Records shown:
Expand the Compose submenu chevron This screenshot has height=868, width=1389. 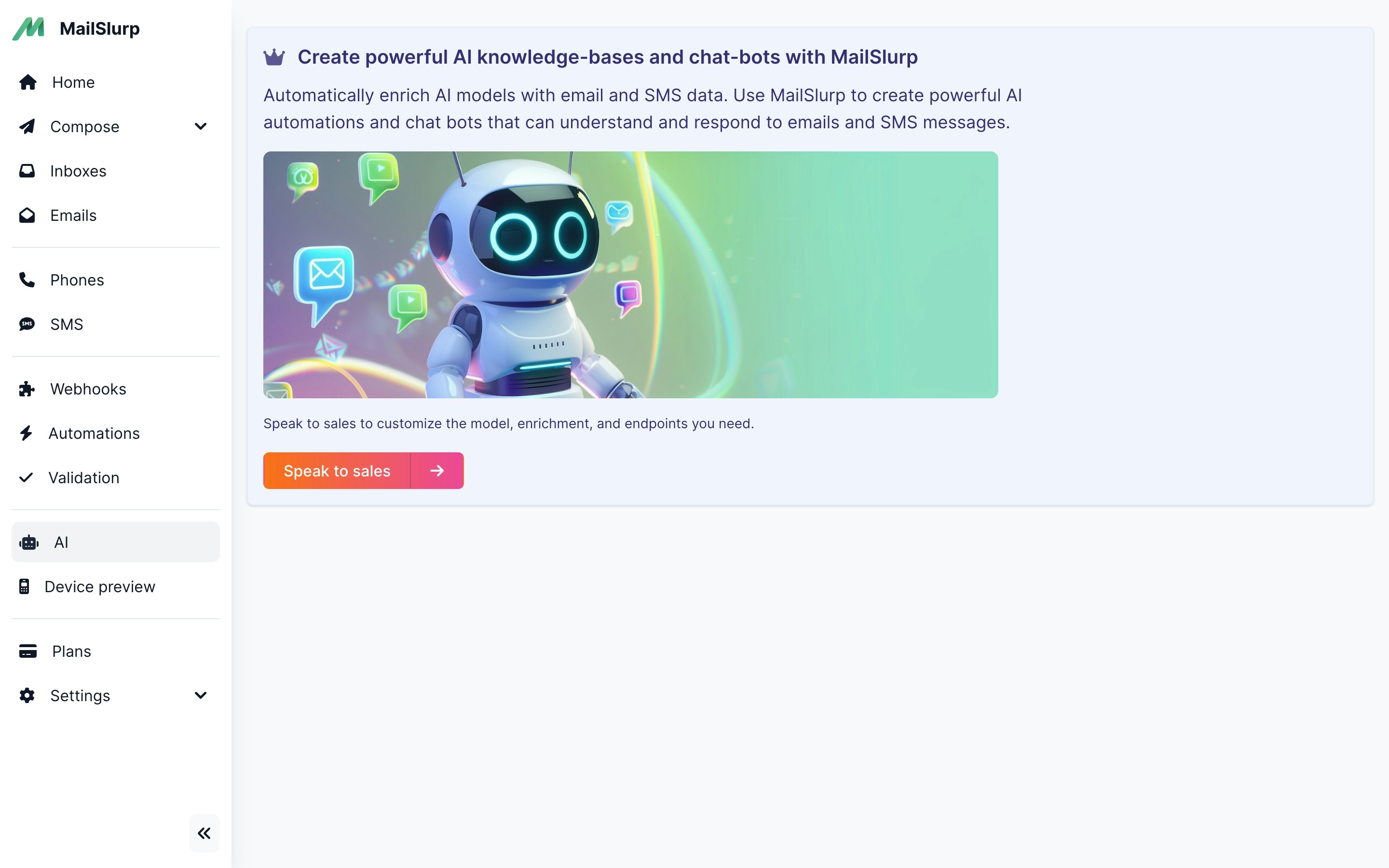pyautogui.click(x=200, y=126)
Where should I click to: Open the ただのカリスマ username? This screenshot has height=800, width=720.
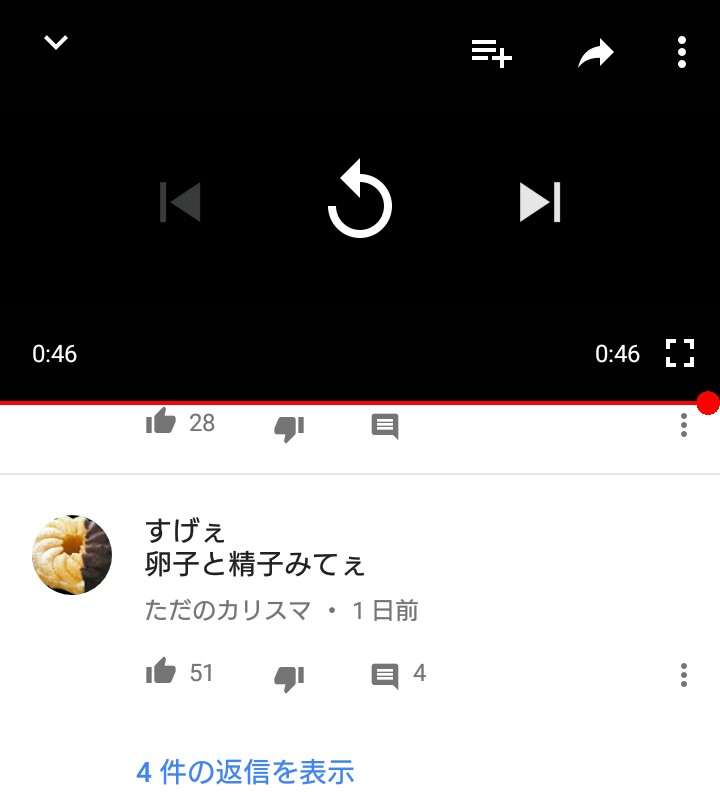point(228,610)
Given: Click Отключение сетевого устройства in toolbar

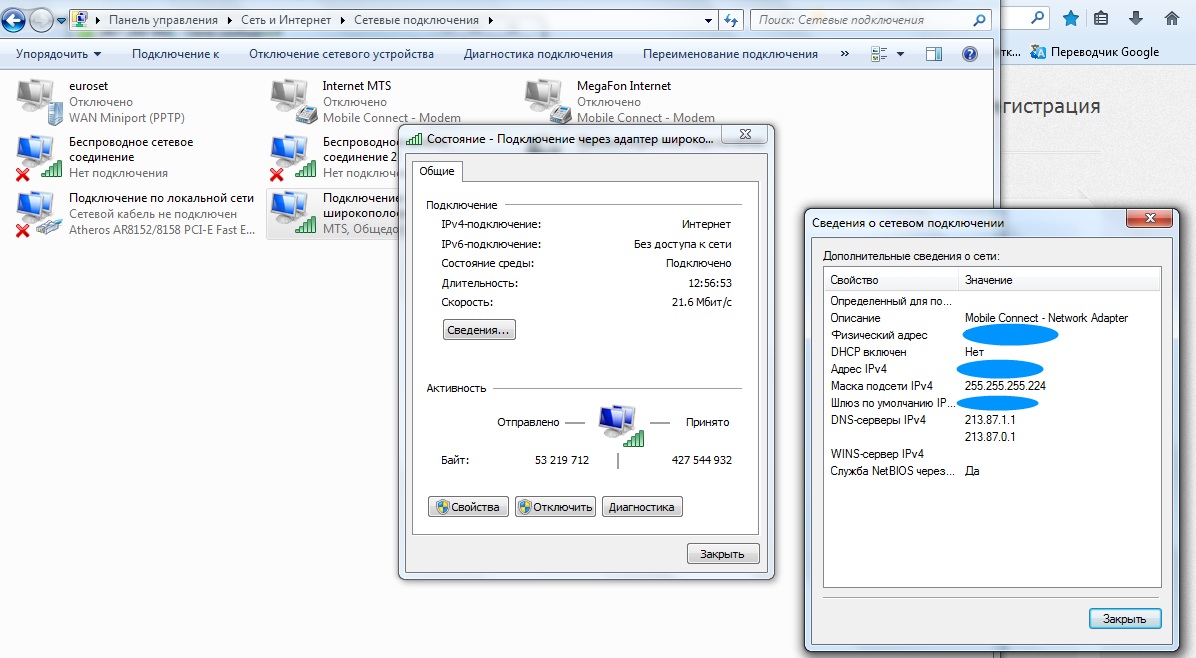Looking at the screenshot, I should pyautogui.click(x=341, y=54).
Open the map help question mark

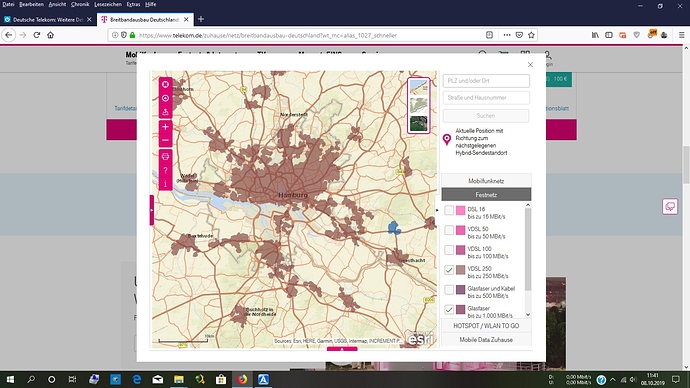pyautogui.click(x=165, y=170)
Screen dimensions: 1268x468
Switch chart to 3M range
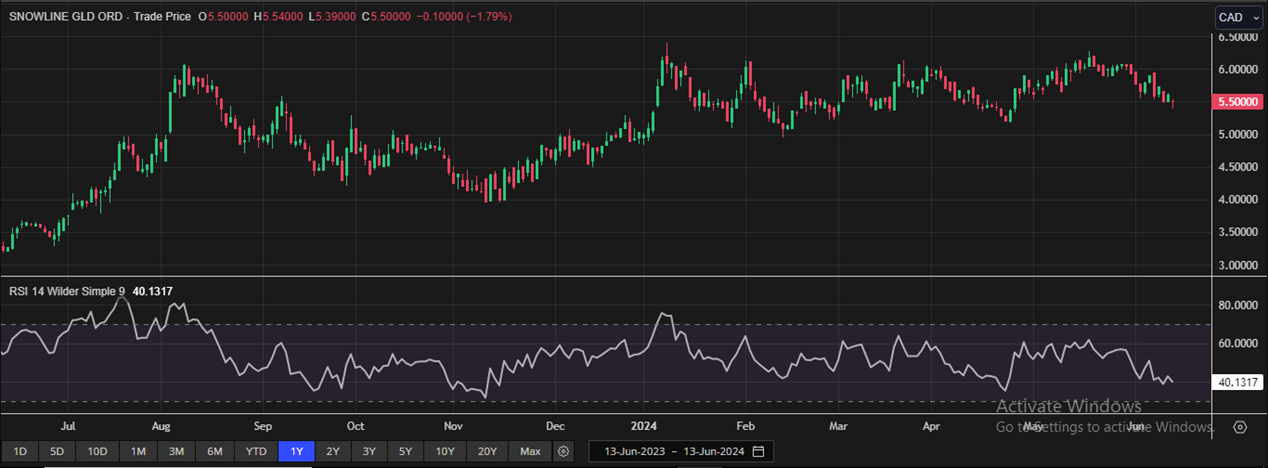[176, 451]
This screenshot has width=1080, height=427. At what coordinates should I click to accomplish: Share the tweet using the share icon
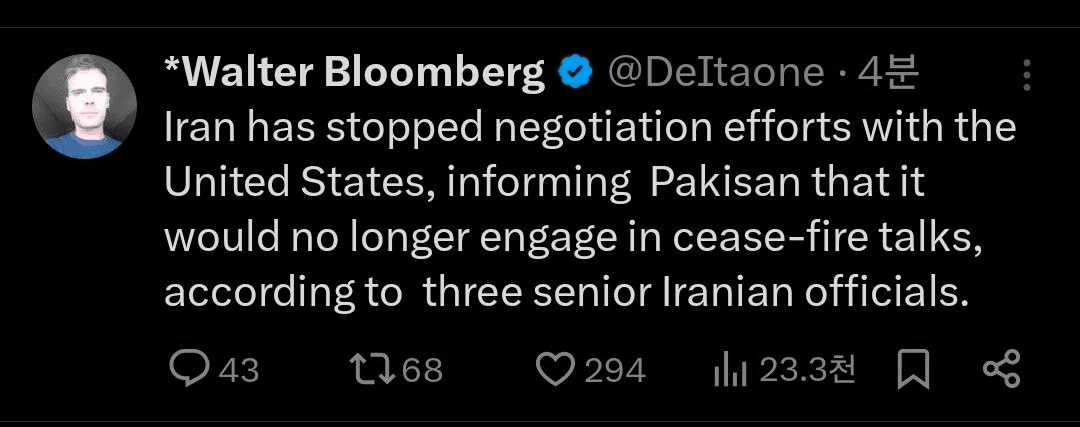pyautogui.click(x=1001, y=370)
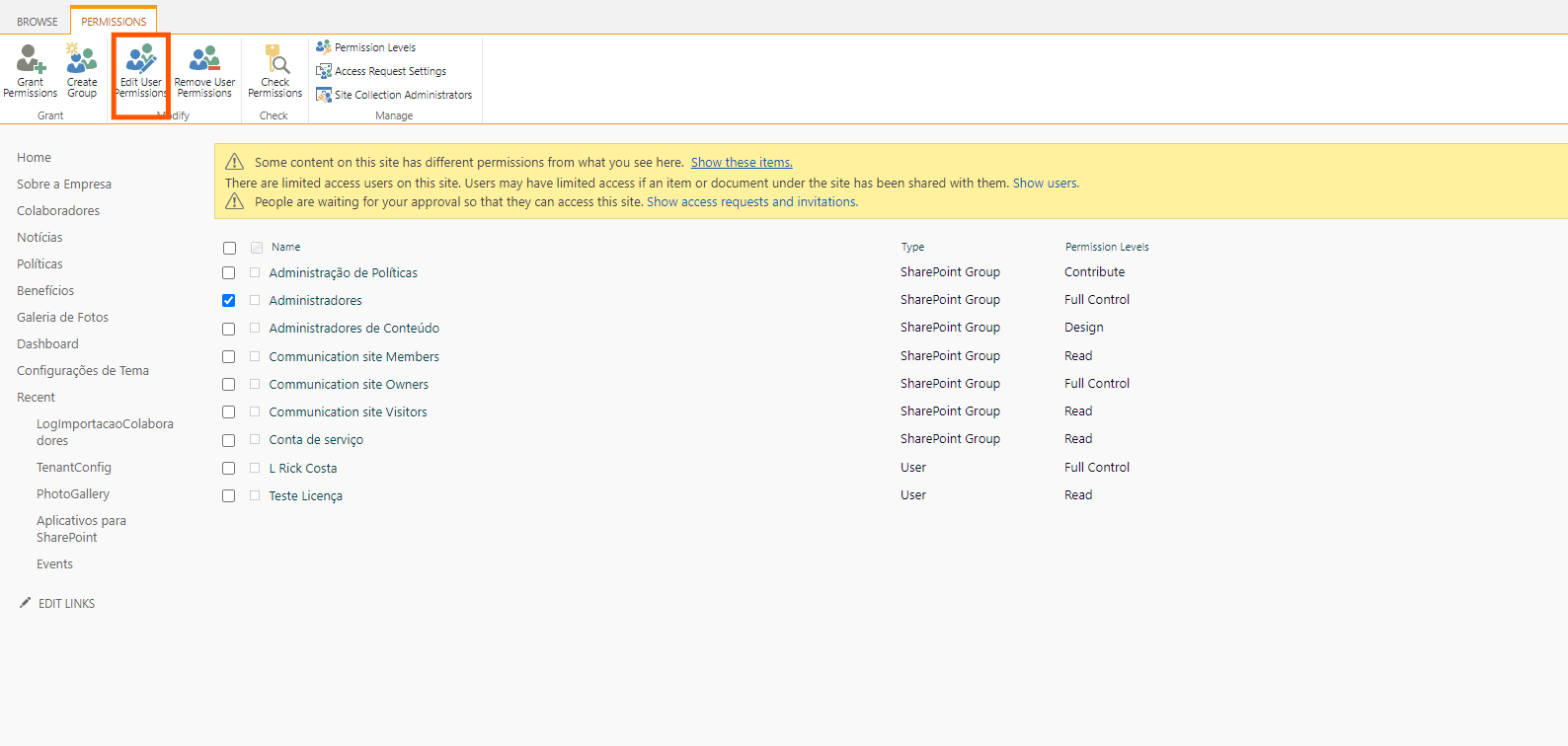Open PhotoGallery under Recent
The height and width of the screenshot is (746, 1568).
click(x=73, y=494)
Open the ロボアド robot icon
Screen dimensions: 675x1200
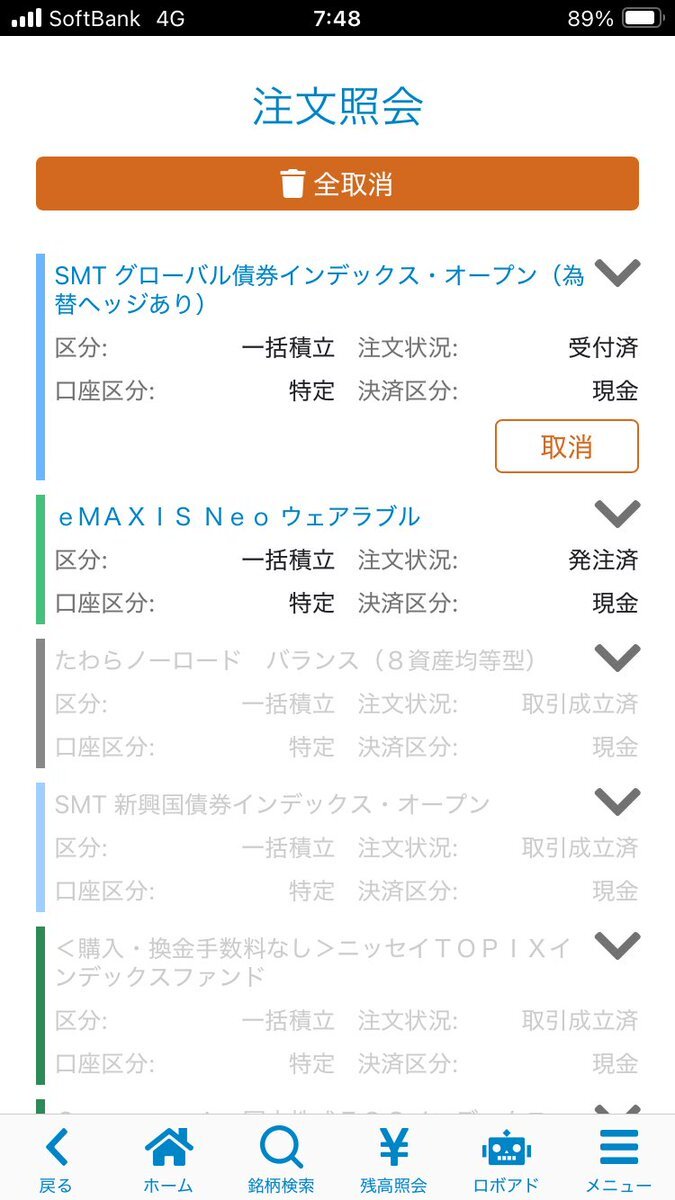pyautogui.click(x=506, y=1148)
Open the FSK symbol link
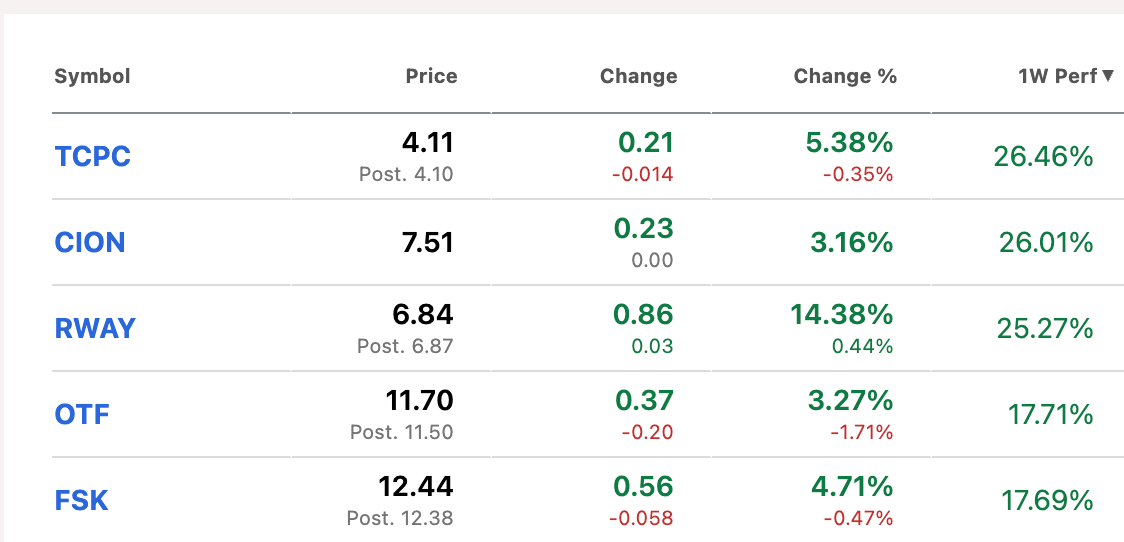The width and height of the screenshot is (1124, 542). coord(81,500)
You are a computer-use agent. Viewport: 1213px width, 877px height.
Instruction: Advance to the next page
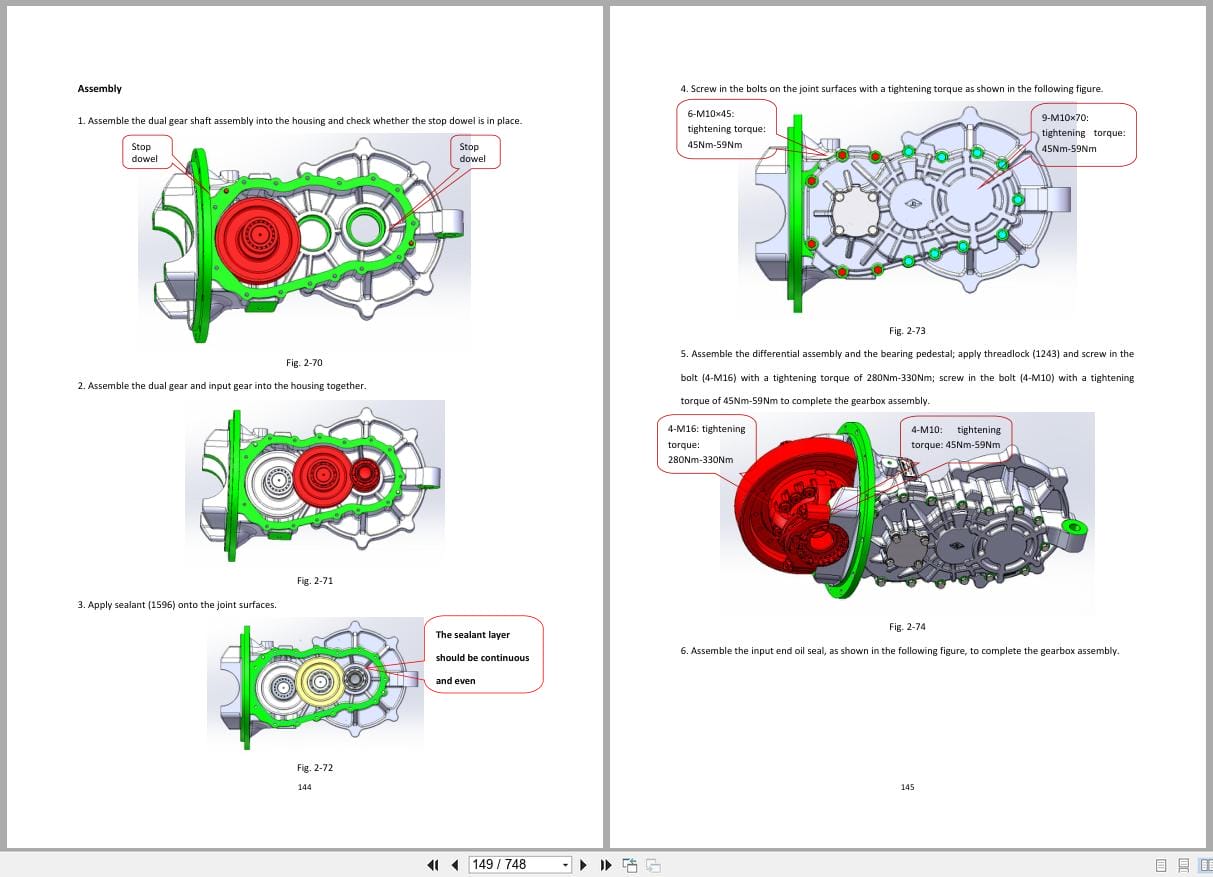click(583, 865)
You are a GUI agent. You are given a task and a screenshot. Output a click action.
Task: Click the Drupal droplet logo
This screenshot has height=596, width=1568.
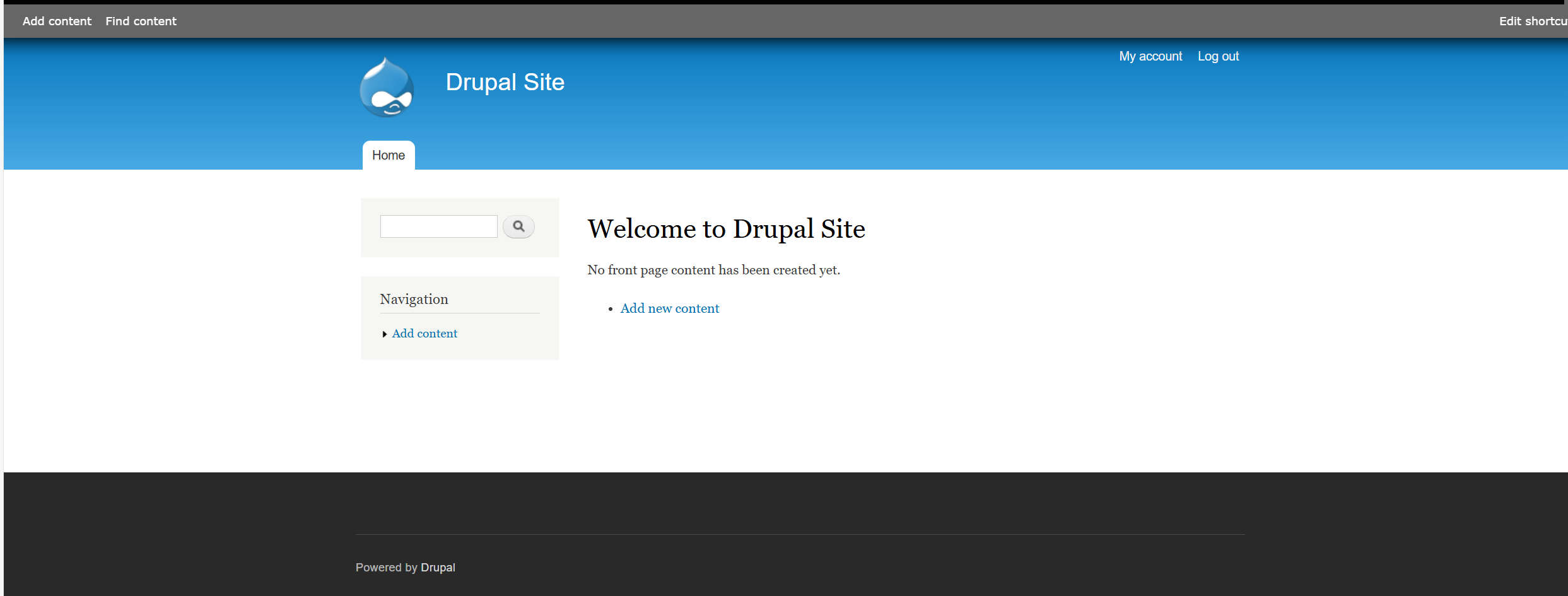tap(387, 88)
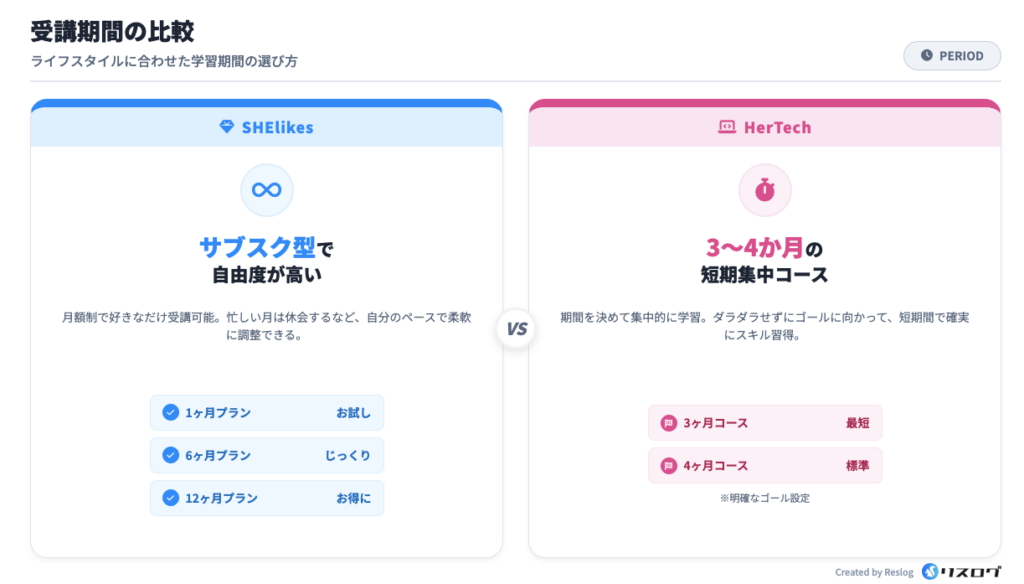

Problem to solve: Each line from the one with "Open the ロボアド robot icon" through the final line of the records must be copied exactly, with no pictures and no additional lines.

Written response:
Open the ロボアド robot icon
Screen dimensions: 675x1200
pyautogui.click(x=506, y=1148)
Open the FSK symbol link
The width and height of the screenshot is (1124, 542). coord(81,500)
You are a computer-use agent. Viewport: 1213px width, 877px height.
Instruction: Advance to the next page
click(583, 865)
You are a GUI agent. You are given a task and a screenshot. Output a click action.
Task: Click the Drupal droplet logo
This screenshot has height=596, width=1568.
tap(387, 88)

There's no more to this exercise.